COPD is a frequently diagnosed chronic disease, with high mortality and morbidity. AECOPD refers the acute situation of COPD featured by the worsening of the patient’s respiratory symptoms . Bacterial infection is a leading reason for AECOPD, and antibiotic treatment is necessary for the patients. In addition to antibacterial treatment, the appropriate NIPPV treatment could shorten the hospitalization time, improve the pain, and reduce the need of endotracheal intubation . However, there are no credible indicators for application of NIPPV among AECOPD patients. In this study, we estimated the predictive value of serum PCT for NIPPV treatment in AECOPD patients. The results suggested that serum PCT levels were significantly different between the cases in NIPPV group and control group. Serum PCT was independently correlated with NIPPV treatment, which might be employed as an indicator for NIPPV treatment in AECOPD patients.

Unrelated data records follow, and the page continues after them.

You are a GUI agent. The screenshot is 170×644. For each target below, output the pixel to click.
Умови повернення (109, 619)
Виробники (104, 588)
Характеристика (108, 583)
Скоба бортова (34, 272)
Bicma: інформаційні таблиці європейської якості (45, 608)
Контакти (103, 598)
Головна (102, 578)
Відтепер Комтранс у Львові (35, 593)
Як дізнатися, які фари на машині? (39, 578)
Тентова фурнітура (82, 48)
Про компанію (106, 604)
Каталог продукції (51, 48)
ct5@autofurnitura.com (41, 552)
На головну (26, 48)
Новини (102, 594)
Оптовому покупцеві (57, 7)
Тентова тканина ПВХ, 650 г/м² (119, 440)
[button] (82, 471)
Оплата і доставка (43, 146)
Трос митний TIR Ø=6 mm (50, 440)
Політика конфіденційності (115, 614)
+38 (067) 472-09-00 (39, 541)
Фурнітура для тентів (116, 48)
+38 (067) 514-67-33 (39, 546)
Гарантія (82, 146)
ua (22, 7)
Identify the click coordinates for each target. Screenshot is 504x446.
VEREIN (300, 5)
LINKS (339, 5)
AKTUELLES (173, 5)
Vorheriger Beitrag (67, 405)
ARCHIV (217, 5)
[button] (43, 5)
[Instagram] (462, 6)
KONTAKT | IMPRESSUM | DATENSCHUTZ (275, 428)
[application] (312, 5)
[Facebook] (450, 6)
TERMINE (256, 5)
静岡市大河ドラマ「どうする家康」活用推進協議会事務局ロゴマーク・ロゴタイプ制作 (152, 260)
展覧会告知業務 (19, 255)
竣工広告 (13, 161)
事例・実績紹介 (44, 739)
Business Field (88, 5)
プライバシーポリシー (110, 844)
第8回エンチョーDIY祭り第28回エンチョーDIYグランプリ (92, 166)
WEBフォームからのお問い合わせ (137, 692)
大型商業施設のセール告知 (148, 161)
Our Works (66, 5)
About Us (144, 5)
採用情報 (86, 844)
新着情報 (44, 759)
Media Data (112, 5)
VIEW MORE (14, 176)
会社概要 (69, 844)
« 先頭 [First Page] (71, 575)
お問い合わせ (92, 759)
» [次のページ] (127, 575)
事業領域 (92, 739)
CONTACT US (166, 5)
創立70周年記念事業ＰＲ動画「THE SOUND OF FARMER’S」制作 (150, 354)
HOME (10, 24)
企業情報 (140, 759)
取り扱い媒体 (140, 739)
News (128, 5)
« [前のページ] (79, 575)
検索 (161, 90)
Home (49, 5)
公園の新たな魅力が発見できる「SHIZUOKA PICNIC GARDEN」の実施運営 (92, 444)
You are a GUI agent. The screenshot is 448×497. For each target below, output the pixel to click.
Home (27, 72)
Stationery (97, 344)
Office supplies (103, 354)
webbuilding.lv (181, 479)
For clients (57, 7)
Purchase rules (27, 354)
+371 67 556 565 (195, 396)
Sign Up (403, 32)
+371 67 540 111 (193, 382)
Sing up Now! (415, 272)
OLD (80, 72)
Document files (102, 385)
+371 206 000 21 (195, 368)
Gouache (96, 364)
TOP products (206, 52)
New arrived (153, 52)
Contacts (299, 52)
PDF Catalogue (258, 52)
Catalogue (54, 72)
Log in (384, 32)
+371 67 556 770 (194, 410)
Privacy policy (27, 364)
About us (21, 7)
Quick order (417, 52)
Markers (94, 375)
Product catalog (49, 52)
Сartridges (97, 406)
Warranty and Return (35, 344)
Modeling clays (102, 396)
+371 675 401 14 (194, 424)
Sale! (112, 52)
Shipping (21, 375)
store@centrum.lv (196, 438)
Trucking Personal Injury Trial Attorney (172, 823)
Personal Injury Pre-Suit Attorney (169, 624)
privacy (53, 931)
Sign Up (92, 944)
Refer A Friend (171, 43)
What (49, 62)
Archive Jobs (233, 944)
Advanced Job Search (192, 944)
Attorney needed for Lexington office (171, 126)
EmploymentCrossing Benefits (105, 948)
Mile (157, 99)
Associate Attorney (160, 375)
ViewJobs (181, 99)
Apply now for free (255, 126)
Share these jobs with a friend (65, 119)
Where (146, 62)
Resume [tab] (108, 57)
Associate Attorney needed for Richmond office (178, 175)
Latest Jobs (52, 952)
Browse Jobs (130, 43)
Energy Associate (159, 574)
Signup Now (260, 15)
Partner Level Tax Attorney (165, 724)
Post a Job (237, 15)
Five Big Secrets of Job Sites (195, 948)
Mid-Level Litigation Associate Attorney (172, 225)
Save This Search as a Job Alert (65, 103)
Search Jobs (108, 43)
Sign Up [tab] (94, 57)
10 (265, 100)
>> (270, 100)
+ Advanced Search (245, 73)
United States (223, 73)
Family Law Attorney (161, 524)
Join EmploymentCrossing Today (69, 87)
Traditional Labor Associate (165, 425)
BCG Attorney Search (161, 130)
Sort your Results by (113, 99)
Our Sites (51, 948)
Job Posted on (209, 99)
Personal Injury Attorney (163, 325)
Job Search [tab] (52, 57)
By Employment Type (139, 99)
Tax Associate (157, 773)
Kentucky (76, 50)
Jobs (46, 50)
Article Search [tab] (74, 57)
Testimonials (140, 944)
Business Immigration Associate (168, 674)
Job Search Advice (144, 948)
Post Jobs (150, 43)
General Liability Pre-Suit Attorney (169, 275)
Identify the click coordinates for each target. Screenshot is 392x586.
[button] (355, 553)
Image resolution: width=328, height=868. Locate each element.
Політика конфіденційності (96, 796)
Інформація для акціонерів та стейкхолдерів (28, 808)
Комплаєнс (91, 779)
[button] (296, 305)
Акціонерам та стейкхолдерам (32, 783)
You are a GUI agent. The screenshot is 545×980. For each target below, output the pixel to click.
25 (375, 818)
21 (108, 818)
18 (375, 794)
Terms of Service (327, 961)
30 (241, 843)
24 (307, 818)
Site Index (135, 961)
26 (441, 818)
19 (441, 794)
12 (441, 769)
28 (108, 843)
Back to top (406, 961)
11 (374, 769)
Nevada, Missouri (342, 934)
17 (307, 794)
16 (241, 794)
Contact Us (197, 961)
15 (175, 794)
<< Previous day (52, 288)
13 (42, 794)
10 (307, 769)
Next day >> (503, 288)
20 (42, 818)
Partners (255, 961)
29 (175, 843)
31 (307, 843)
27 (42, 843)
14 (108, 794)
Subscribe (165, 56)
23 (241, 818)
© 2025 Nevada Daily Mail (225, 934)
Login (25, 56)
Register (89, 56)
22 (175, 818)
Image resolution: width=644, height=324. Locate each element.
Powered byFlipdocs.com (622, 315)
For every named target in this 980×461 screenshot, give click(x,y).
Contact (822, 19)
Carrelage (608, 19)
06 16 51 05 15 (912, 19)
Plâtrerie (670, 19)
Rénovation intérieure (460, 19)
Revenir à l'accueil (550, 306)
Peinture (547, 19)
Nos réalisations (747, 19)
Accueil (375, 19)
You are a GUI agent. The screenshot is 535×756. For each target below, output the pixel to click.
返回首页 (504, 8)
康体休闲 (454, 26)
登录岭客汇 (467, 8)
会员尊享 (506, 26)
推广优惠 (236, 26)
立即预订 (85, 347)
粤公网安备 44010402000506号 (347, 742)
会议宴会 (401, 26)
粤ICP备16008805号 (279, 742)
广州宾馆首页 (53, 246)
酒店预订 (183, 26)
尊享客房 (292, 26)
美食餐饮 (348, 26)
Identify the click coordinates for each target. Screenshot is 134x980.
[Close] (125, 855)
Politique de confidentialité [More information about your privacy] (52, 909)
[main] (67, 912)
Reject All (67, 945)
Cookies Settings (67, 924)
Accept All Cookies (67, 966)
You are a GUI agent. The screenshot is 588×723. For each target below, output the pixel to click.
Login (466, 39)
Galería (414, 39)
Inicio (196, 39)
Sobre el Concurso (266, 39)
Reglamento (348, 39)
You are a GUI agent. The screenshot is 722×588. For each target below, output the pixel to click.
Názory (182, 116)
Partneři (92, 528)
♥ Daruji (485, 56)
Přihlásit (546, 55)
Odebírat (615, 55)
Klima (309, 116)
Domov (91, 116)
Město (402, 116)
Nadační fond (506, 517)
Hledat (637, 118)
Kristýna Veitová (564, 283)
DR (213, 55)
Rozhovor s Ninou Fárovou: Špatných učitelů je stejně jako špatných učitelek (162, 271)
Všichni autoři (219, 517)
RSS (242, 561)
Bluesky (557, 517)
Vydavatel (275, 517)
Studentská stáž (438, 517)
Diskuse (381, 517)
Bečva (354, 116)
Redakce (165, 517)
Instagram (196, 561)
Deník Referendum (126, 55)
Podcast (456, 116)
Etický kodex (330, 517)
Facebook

For COPD patients, the long-term airflow obstruction could impair their immune lung defense systems, which make the patients are more easily to be infected by bacteria, leading to AECOPD . Bacterial infection and inflammation play important roles in progression of AECOPD. Circulating PCT level is considered to be a specific indicator for bacterial infection, and its levels are closely correlated with infection severity . In the current study, 220 AECOPD patients were divided into NIPPV group and control group according to the routine standards and physicians’ experience. The comparison analysis suggested that compared to those in control group, the individuals in NIPPV group were more likely to show high RR, PaO2, PaCO2, ESR, neutrophil, CRP and PCT levels, as well as low pH and oxygenation index. All the results demonstrated the aggressive inflammation, severe infection, and poor pulmonary function of NIPPV cases. Logistic regression analysis suggested that PCT, CRP, PaCO2, RR, and neutrophil were independently correlated with NIPPV treatment in AECOPD. The study carried out by Sarika et al. suggested that PCT level was significantly elevated in AECOPD patients, compared to stable COPD patients . Hamid Borsi et al. reported that serum PCT might be employed as a biomarker for the differentiation of AECOPD patients from stable COPD patients . All the data revealed the close relationship between serum PCT and COPD progression.
The appropriate application of NIPPV treatment could help improve the clinical prognosis of AECOPD patients, but the abuse of NIPPV may lead to some serious complications, such as pneumothorax, hypotension, aspiration pneumonia, and so on [22, 23]. Therefore, the specific indicators are necessary to guide NIPPV treatment in AECOPD patients. In our study, ROC curve demonstrated that PCT, CRP, PaCO2, RR, and neutrophil could distinguish between NIPPV group and control group. Moreover, compared to other indicators, PCT showed superior values, with better AUC, sensitivity and specificity. Serum PCT might be adopted as an indicator to guide NIPPV treatment among AECOPD patients. Serum PCT had been confirmed as an indicator for antibiotic treatment of AECOPD. A meta-analysis carried out by Li et al. demonstrated that the antibiotic treatment guided by PCT showed similar efficacy and safety with standard antibiotic treatment, and has fewer antibiotic prescriptions . Moreover, the AECOPD patients with high serum PCT levels were more likely to undergo NIPPV failure . The present study might be the first study to explore the predictive value of serum PCT for NIPPV treatment in COPD patients.
Several limitations in current study should be stated. Firstly, the sample size was relatively small that might reduce the statistical power of our analysis. Secondly, due to the selection criteria, the selection bias might be introduced, and the conclusion was limited by the studied subjects. Thirdly, NIPPV treatment was performed based on routine standards and the physicians’ experience that might influence the analysis results. Therefore, the well-designed prospective studies with large sample size are required to improve our analysis.